* _Excerpted passage_
------------------------------------

Hume is famous for posing the “problem of induction” that says we can’t say for sure that the next X will lead to Y even though all the X’s we’ve observed have led to Y. Well, here we have the “stupendous problem of induction,” since there’s no possibility of verification or falsification, two touchstones of serious science. All we have is the one lonely case (our actual universe) and a minuscule, late, and irremediable sampling to draw naturalistic conclusions. This isn’t so much “inference to the best explanation” as “non-scientific hubris.”

It wasn’t till the 20th century that scientists declared the speed-of-light to be “constant,” so we’re working with readings from more like a hundred millionth of the supposed age of the universe. Who’s to say that in the previous 4.499… billion years, light moved at the same speed?

------------------------------------

* _Entries_
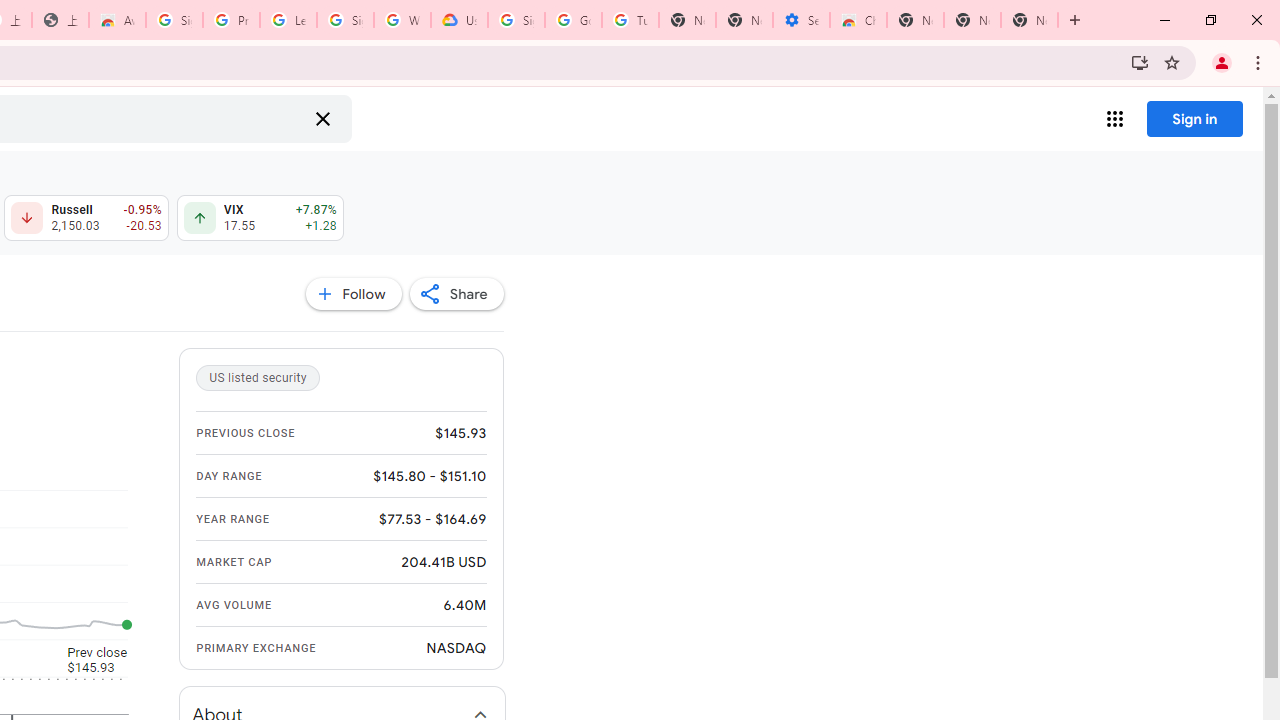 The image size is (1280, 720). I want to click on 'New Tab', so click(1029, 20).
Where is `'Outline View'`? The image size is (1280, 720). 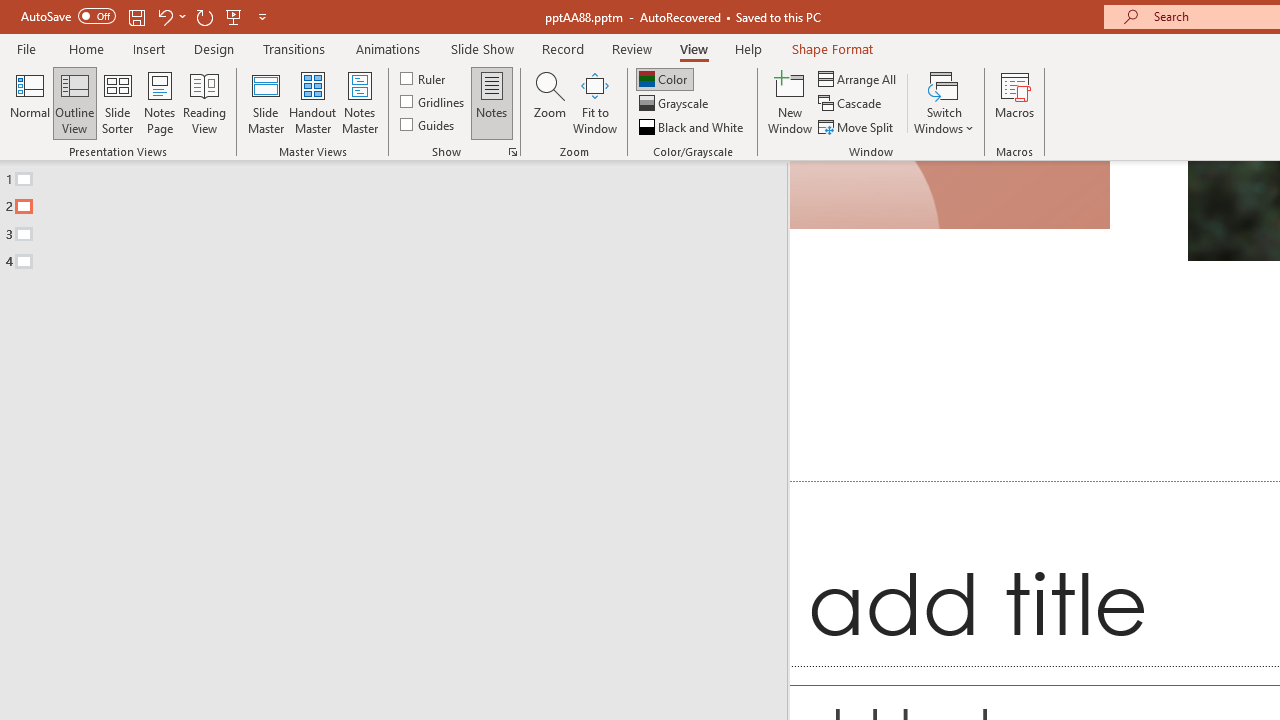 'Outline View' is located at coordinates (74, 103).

------------------------------------

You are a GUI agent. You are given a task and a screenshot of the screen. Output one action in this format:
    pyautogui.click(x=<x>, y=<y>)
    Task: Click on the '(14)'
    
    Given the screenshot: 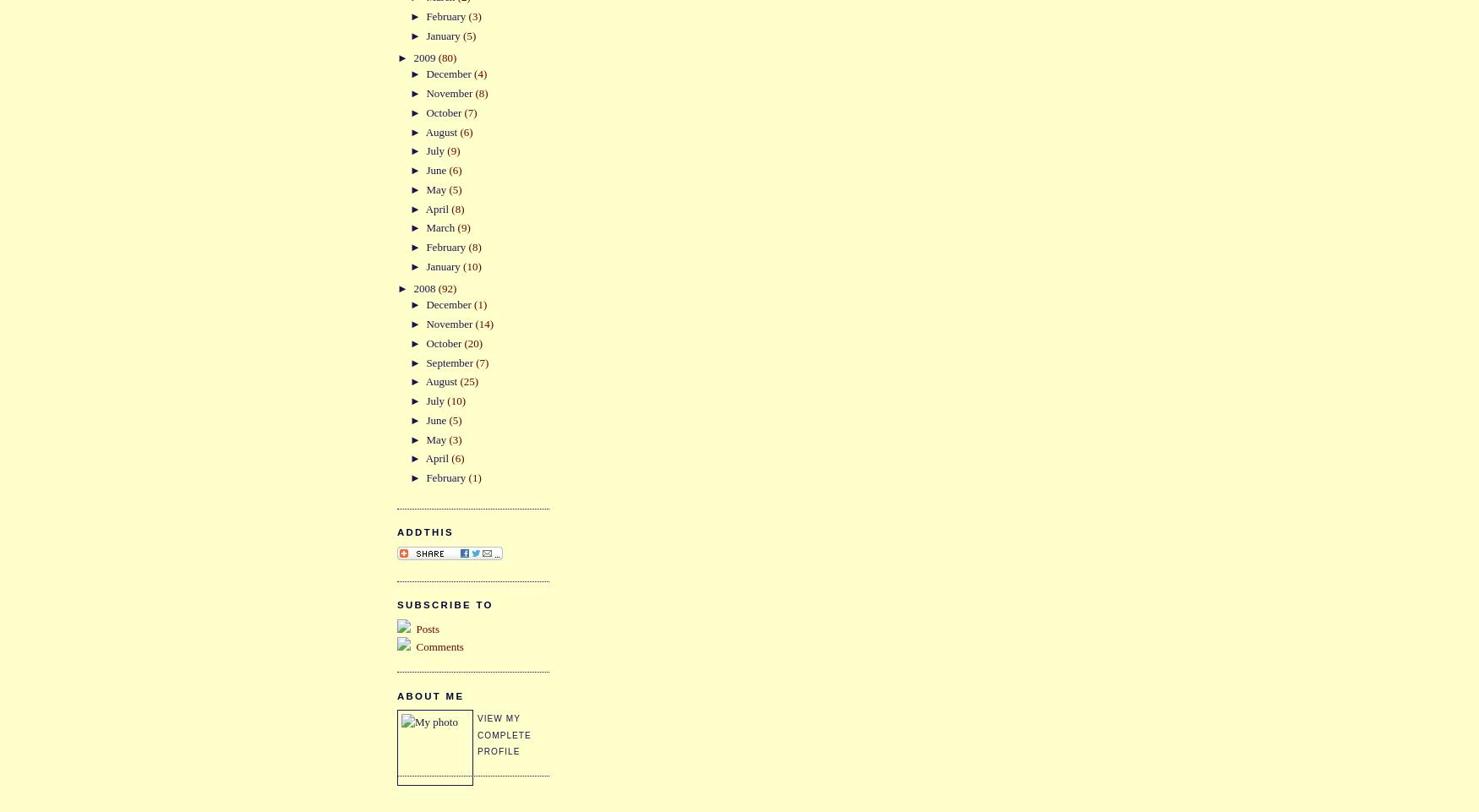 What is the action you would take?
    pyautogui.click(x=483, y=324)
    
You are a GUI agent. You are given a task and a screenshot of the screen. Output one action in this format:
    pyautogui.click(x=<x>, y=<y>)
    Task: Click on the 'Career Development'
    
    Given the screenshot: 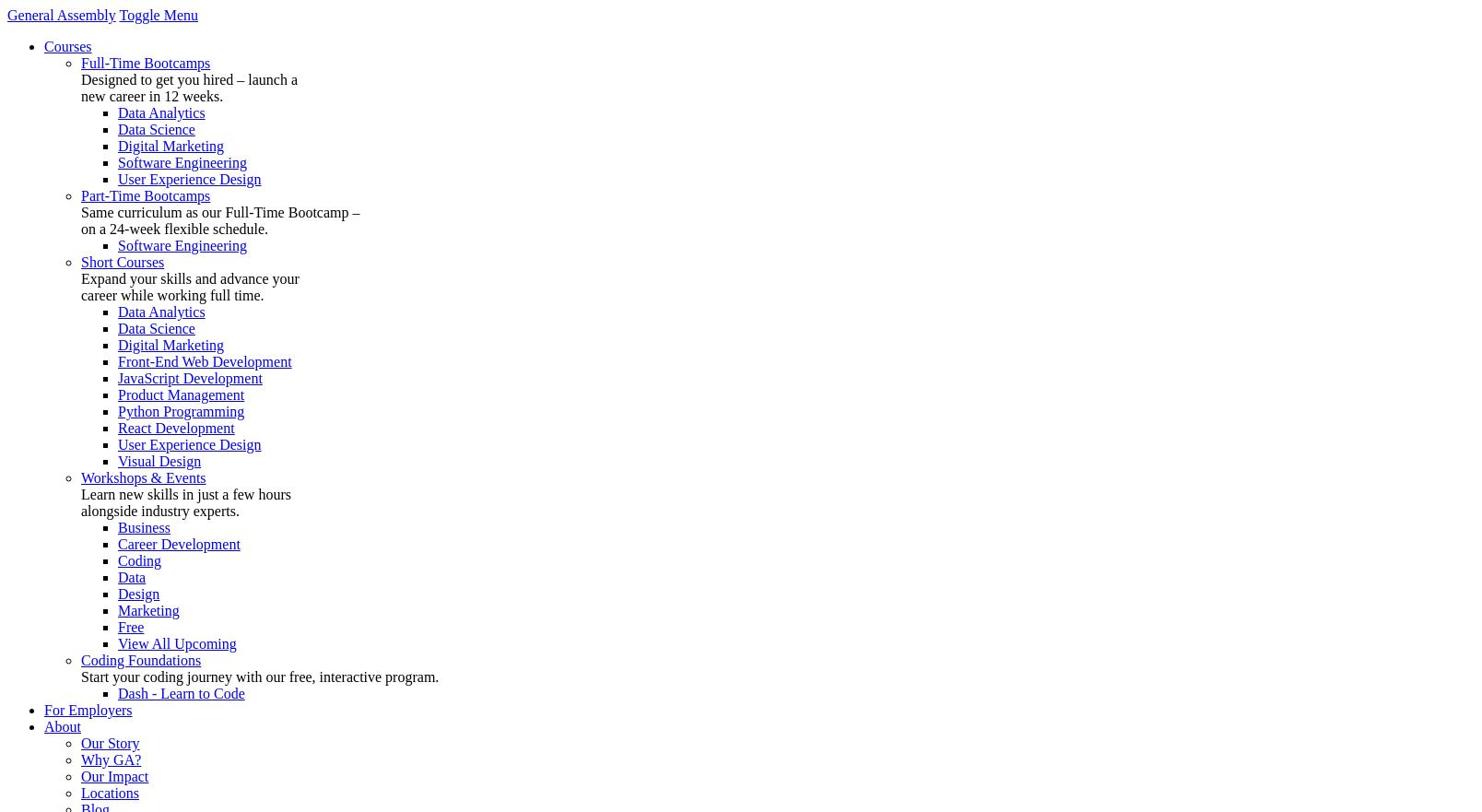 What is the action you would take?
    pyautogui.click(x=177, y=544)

------------------------------------

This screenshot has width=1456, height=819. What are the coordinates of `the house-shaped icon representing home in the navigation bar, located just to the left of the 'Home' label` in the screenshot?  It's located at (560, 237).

------------------------------------

* _Your goal_
From the passage on induction and the speed of light, set down everything from "Hume is famous" down to "the same speed?" word for word.

* _Solution to this exercise_
Hume is famous for posing the “problem of induction” that says we can’t say for sure that the next X will lead to Y even though all the X’s we’ve observed have led to Y. Well, here we have the “stupendous problem of induction,” since there’s no possibility of verification or falsification, two touchstones of serious science. All we have is the one lonely case (our actual universe) and a minuscule, late, and irremediable sampling to draw naturalistic conclusions. This isn’t so much “inference to the best explanation” as “non-scientific hubris.”

It wasn’t till the 20th century that scientists declared the speed-of-light to be “constant,” so we’re working with readings from more like a hundred millionth of the supposed age of the universe. Who’s to say that in the previous 4.499… billion years, light moved at the same speed?